◆ **Work required**
Copy each line below as it stands, but skip any picture it contains.

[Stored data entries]
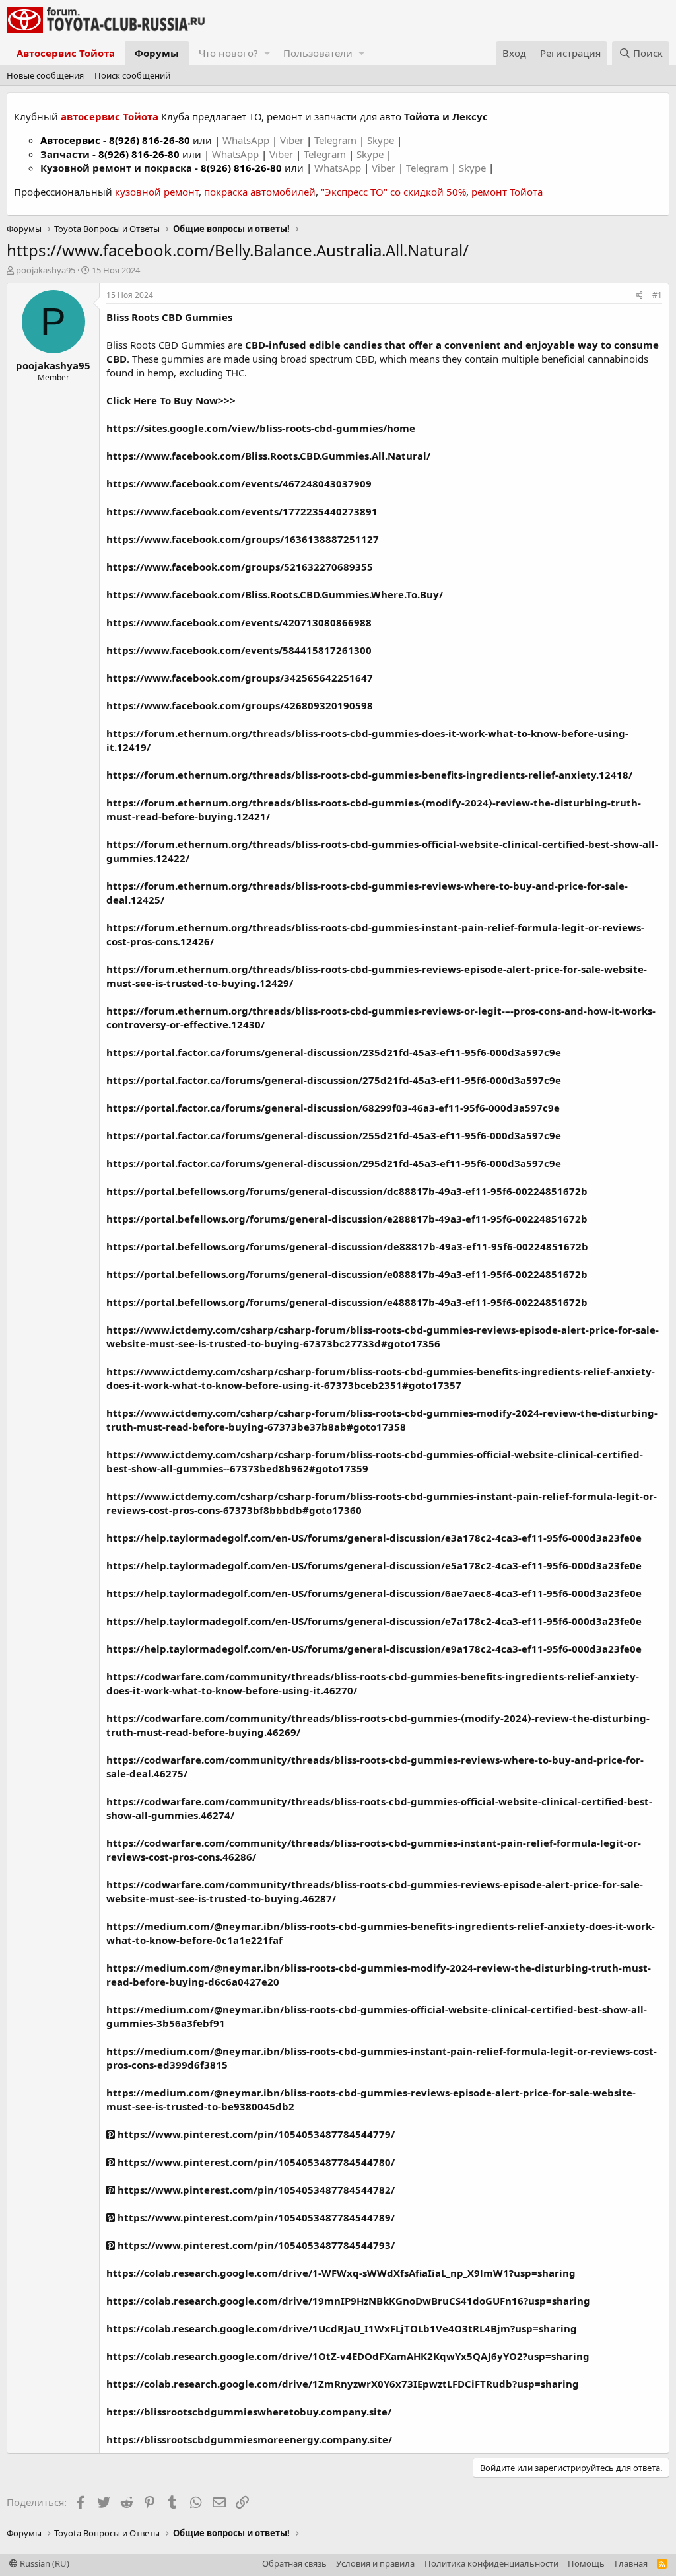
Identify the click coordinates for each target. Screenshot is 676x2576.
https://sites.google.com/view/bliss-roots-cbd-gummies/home (260, 428)
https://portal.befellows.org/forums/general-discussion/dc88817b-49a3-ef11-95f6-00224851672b (347, 1191)
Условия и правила (375, 2563)
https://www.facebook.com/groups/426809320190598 (239, 705)
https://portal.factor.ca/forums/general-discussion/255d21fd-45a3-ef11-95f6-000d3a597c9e (333, 1135)
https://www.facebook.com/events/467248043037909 (239, 483)
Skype (382, 140)
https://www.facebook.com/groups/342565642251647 (239, 677)
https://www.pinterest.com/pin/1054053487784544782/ (255, 2189)
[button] (267, 53)
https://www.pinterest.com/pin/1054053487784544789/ (255, 2217)
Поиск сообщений (132, 75)
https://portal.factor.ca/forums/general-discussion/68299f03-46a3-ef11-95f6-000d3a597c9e (333, 1107)
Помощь (586, 2563)
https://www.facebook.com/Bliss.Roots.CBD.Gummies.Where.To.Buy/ (274, 594)
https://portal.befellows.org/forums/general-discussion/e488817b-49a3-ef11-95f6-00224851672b (347, 1301)
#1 (657, 295)
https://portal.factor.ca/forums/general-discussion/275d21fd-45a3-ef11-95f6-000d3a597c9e (333, 1080)
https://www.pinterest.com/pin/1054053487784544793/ (255, 2245)
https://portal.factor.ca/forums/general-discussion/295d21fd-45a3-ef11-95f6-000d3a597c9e (333, 1163)
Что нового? (228, 52)
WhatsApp (247, 140)
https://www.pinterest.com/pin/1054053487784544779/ (255, 2134)
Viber (292, 140)
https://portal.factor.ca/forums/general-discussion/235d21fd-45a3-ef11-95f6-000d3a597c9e (333, 1052)
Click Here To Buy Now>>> (171, 400)
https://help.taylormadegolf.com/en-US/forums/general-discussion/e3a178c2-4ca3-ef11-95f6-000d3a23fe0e (374, 1537)
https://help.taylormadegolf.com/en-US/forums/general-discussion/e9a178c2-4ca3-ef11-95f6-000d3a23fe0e (374, 1648)
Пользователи (318, 52)
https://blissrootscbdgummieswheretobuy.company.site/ (248, 2411)
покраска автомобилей (260, 191)
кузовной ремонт (157, 191)
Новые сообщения (45, 75)
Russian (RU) (43, 2563)
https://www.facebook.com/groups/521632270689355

◆ **Answer space**
Identify the click coordinates for each target. Screenshot is 676x2576.
https://sites.google.com/view/bliss-roots-cbd-gummies/home (260, 428)
https://portal.befellows.org/forums/general-discussion/dc88817b-49a3-ef11-95f6-00224851672b (347, 1191)
Условия и правила (375, 2563)
https://www.facebook.com/groups/426809320190598 (239, 705)
https://portal.factor.ca/forums/general-discussion/255d21fd-45a3-ef11-95f6-000d3a597c9e (333, 1135)
https://www.facebook.com/events/467248043037909 (239, 483)
Skype (382, 140)
https://www.facebook.com/groups/342565642251647 (239, 677)
https://www.pinterest.com/pin/1054053487784544782/ (255, 2189)
[button] (267, 53)
https://www.pinterest.com/pin/1054053487784544789/ (255, 2217)
Поиск сообщений (132, 75)
https://portal.factor.ca/forums/general-discussion/68299f03-46a3-ef11-95f6-000d3a597c9e (333, 1107)
Помощь (586, 2563)
https://www.facebook.com/Bliss.Roots.CBD.Gummies.Where.To.Buy/ (274, 594)
https://portal.befellows.org/forums/general-discussion/e488817b-49a3-ef11-95f6-00224851672b (347, 1301)
#1 (657, 295)
https://portal.factor.ca/forums/general-discussion/275d21fd-45a3-ef11-95f6-000d3a597c9e (333, 1080)
https://www.pinterest.com/pin/1054053487784544793/ (255, 2245)
https://portal.factor.ca/forums/general-discussion/295d21fd-45a3-ef11-95f6-000d3a597c9e (333, 1163)
Что нового? (228, 52)
WhatsApp (247, 140)
https://www.pinterest.com/pin/1054053487784544779/ (255, 2134)
Viber (292, 140)
https://portal.factor.ca/forums/general-discussion/235d21fd-45a3-ef11-95f6-000d3a597c9e (333, 1052)
Click Here To Buy Now>>> (171, 400)
https://help.taylormadegolf.com/en-US/forums/general-discussion/e3a178c2-4ca3-ef11-95f6-000d3a23fe0e (374, 1537)
https://help.taylormadegolf.com/en-US/forums/general-discussion/e9a178c2-4ca3-ef11-95f6-000d3a23fe0e (374, 1648)
Пользователи (318, 52)
https://blissrootscbdgummieswheretobuy.company.site/ (248, 2411)
покраска автомобилей (260, 191)
кузовной ремонт (157, 191)
Новые сообщения (45, 75)
Russian (RU) (43, 2563)
https://www.facebook.com/groups/521632270689355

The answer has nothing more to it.